No cenário estadual, o governador de São Paulo, Tarcísio de Freitas (Republicanos), recebeu Paulinho e o presidente do PRD, Ovasco Resende, no Palácio dos Bandeirantes, onde foi reafirmado o apoio à reeleição do governador.
Chapa pura e desistências
O Solidariedade lançou uma chapa pura, com Gilberto Kassab como pré-candidato a vice-presidente. Além disso, Paulinho da Força se destacou recentemente após assumir a relatoria do projeto de lei da anistia, que foi renomeado para dosimetria e transformado em lei. A sigla também havia sinalizado apoio à candidatura do deputado federal Aécio Neves (PSDB-MG), que, no entanto, desistiu de concorrer à presidência, alegando que seu partido se concentrará em uma estratégia para 2030.

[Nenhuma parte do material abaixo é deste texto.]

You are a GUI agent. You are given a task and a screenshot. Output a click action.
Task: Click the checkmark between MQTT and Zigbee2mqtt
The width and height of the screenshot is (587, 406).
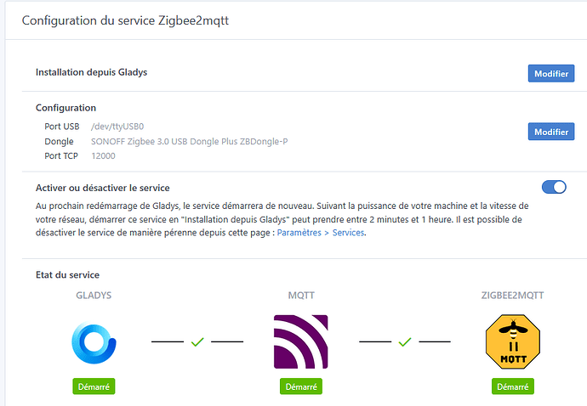click(405, 341)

Enquanto isso, Flávio Bolsonaro ainda não definiu quem será seu vice, mas a necessidade de atrair o eleitorado feminino pode fazer com que o PL busque uma mulher para a posição, especialmente após a crise envolvendo a ex-primeira-dama Michelle Bolsonaro (PL).
Opinião
A decisão do Solidariedade em não apoiar Flávio Bolsonaro pode alterar o cenário político e as alianças para as próximas eleições.